I've been working with Anish to narrow down the problem seen on the Ryzen with a FreeBSD guest. We are making (slow) progress on this. >AMD SVM is not production-ready, yet, is it? It depends on the guest. I've not seen any issues with Linux guests for example.
(In reply to Peter Grehan from comment #16) cool, thanks...
I have been able to reproduce something like this: FreeBSD-11.1-RC3 host, FreeBSD 11.1-RC3 guest. Host: AMD 9590 (8 core), 32G RAM. Guest: 4 cores, 4G RAM. make -j4 buildworld on the guest.
(In reply to dgilbert from comment #18) Would you be able to try your same test, but with the guest vCPUs pinned ? e.g. add the following bhyve parameters -p 0:1 -p 1:2 -p 2:3 -p 3:4
(In reply to Peter Grehan from comment #19) You asked me this in email on the list. I replied that this didn't seem to have any effect... Ie: it still hung.
(In reply to dgilbert from comment #20) Sorry, didn't know that was you. There are 2 other things to try here: - when the guest is hung, on the host issue bhyvectl --get-rip --cpu=0 --vm=<your vm name> bhyvectl --get-rip --cpu=1 --vm=<your vm name> bhyvectl --get-rip --cpu=2 --vm=<your vm name> bhyvectl --get-rip --cpu=3 --vm=<your vm name> You can look at what the resulting RIP values correspond to by restarting the guest, and within the guest, kgdb /boot/kernel/kernel x/i <rip value> - Run the same test with a 12-current guest. With luck, it will panic and drop into ddb. If it hangs but doesn't panic, for the guest to drop into ddb from the host by issuing bhyvectl --inject-nmi --vm=<your vm name> From within ddb you can issue a backtrace.
Hey, Is there a solution or has there been any progress on debugging this? I'm getting the same issue with a 1100T on Win10 Pro / Win10 Education / Windows Server 2016 Datacenter. I've been trying to setup surveillance software which unfortunately needs more than one core. Many Thanks, Dom
This exact problem also happens under bhyve in FreeNAS 11.1 when installing pfSense or OPNsense, so this is not limited to Windows guests - perhaps it is easier to debug with FreeBSD based guests?
Yes, much easier with a FreeBSD (-based) guest.

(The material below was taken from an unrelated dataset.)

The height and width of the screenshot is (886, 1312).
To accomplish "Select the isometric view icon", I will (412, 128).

Some config questions - what version of pfsense/Opnsense, how many guest vCPUs, and what's the AMD h/w setup ?
(In reply to Peter Grehan from comment #24) OPNsense-17.7.5-OpenSSL-dvd-amd64.iso pfSense-CE-2.4.2-RELEASE-amd64.iso Latest FreeNAS 11.1 2,4,8 vCPU 4,8 vRAM Threadripper 1950X MSI X399 GAMING PRO CARBON AC (latest BIOS) 8x16GB 3200Mhz DDR4 3x 512GB NVMe in RAIDz1 - 40GB ZVOL per guest
Created attachment 189559 [details] ktr capture of the problem I am able to reproduce the problem with a FreeBSD guest on Phenom II X6 1090T. The problem seems to be a guest IPI lost by vmm/svm. The attached ktr demonstrates that.

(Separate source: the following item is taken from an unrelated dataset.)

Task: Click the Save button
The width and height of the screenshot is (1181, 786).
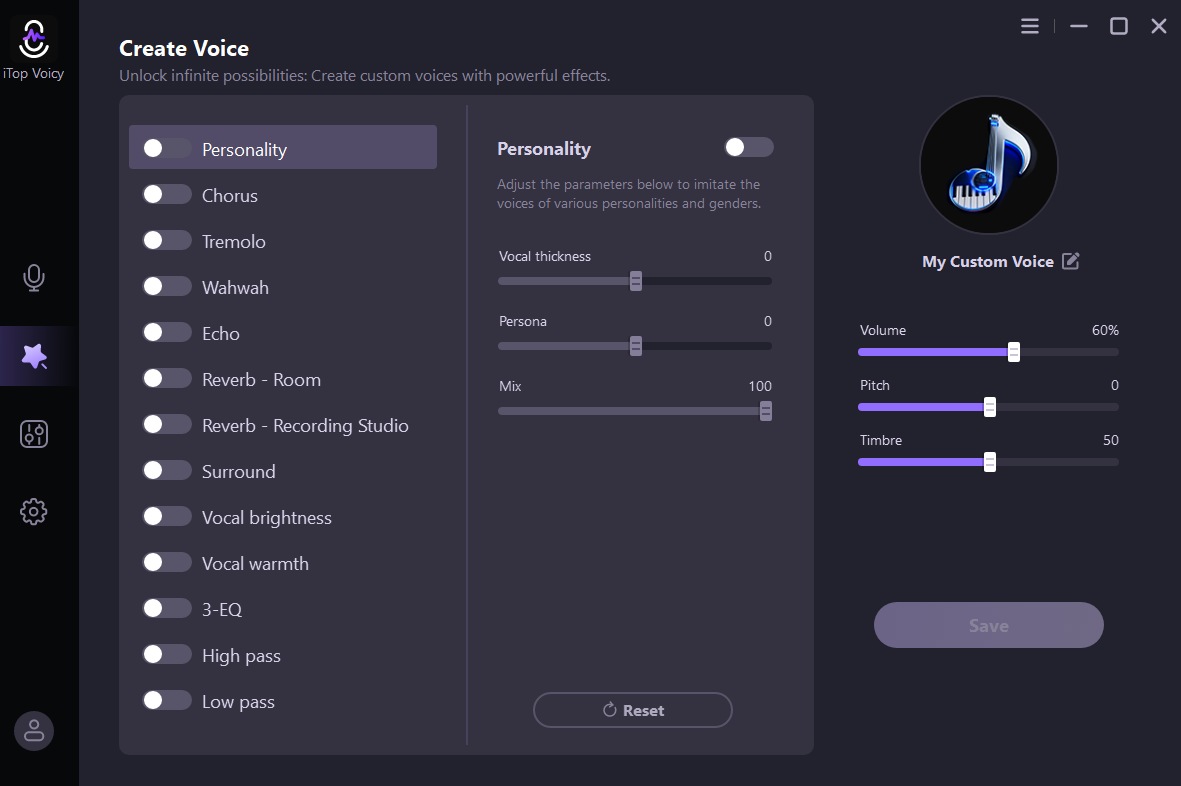Action: 988,624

Please see https://reviews.freebsd.org/D13780 for a possible / potential fix.
And an alternative proposal: https://reviews.freebsd.org/D13828
(In reply to Andriy Gapon from comment #27) thanks, with that patch (D13780), I also am able to use multiple vCPUs at every stage of Windows pleasure. When will it go upstream?
(In reply to Nils Beyer from comment #29) I still cannot decide between D13780 and D13828. I have given some light testing to both, both seem to work.
Please check in D13780 - I much prefer that one unless the later version can be shown to have better performance.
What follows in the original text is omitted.